People's confidence in the financial system and the economy has always been seen as an indicator of the direction of the economy.  Confident consumers equals consuming consumers.  Increased consumption equals a growing economy.

Well, the finance elite would have you believe that this bad news in the jobs report is the most important factor in the wavering confidence of the average consumer.  The more they tell you that, the more likely it is that you will believe them.  Somehow, they are hoping that the recent story about a JP Morgan Chase fiasco, which had them losing 2-3 billion dollars or more on the same type of complex derivatives that sent us into the morass we have been in since 2008, is seen as having nothing to do with it.  Hmm.  The lack of humility of Wall Street's major players, and their effects on the economy in the past and the potential effects that they may have on the economy in the future are much more troubling to me.

So we need consumption to get the economy growing faster in order to create more jobs.  People increase consumption when they feel that they have disposable income and are confident that it will stay that way.  Instabilities in the financial markets decrease confidence in the future.  This decreases consumption and the economy slows, decreasing disposable income, decreasing consumption...  Is it unreasonable to consider excessive consumption an unstable base on which to perch our economy?

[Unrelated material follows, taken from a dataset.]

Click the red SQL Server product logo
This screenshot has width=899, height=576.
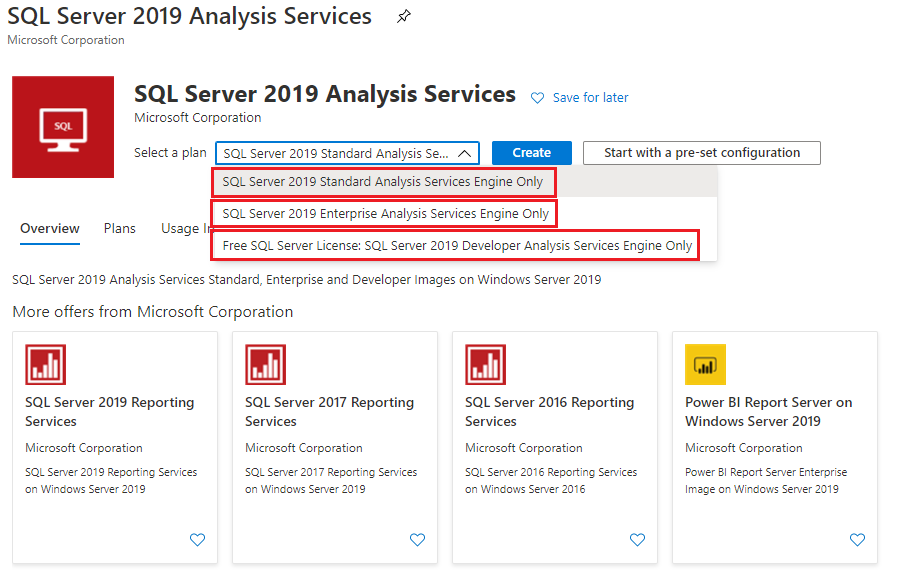[63, 127]

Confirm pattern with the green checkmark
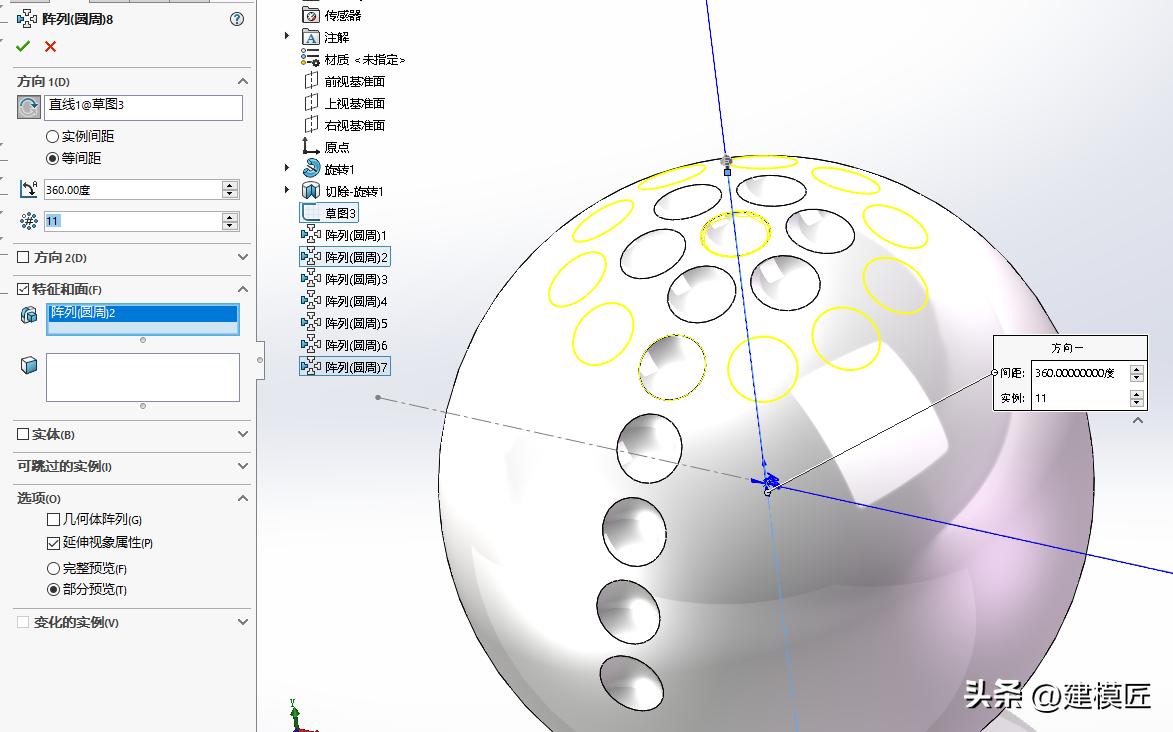click(x=25, y=45)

I believe we need to analyze our economy based on comparing the present situation in all of its complexity to what we can try to predict about the future economy when important changes will have taken place in the makeup of humanity.

There will be a time when the human population level is effectively stable if not shrinking.  The undeniable fact that our planet is limited in size frames the positivity with which I tell you this.  When it will occur depends on the rate at which we approach that limitation, and the extent to which we are able to adapt and provide for the growing populace.

Some, myself included, believe that we are either approaching or have already exceeded the acceptable carrying capacity of our planet.  We have huge problems created by the huge growth in human population.  Our resource depletion and the costs and effects of obtaining them, using them, and disposing of the waste is putting a huge strain on many aspects of the ecosystem.

Putting these realities in the context of the economy over time, should steer our thoughts on how to deal with the economic planning and regulation. The future will be one of population stability. We need to phase our economy over time to accommodate that future.   The sooner we can do that the better, but it can only happen smoothly if the changes are well thought and enacted in a timely and predictable manner.  One must always keep in mind that change typically happens slowly and the immensity of the changes we need to our systems requires an understanding of that need and a commencement of action as soon as possible.

The paradigm of growth as the ideal model for the global economy must be replaced, in a controlled manner over time, with one where the goals are decreasing the amplitude of the bubble/recession cycle and increasing economic stability at very low growth rates.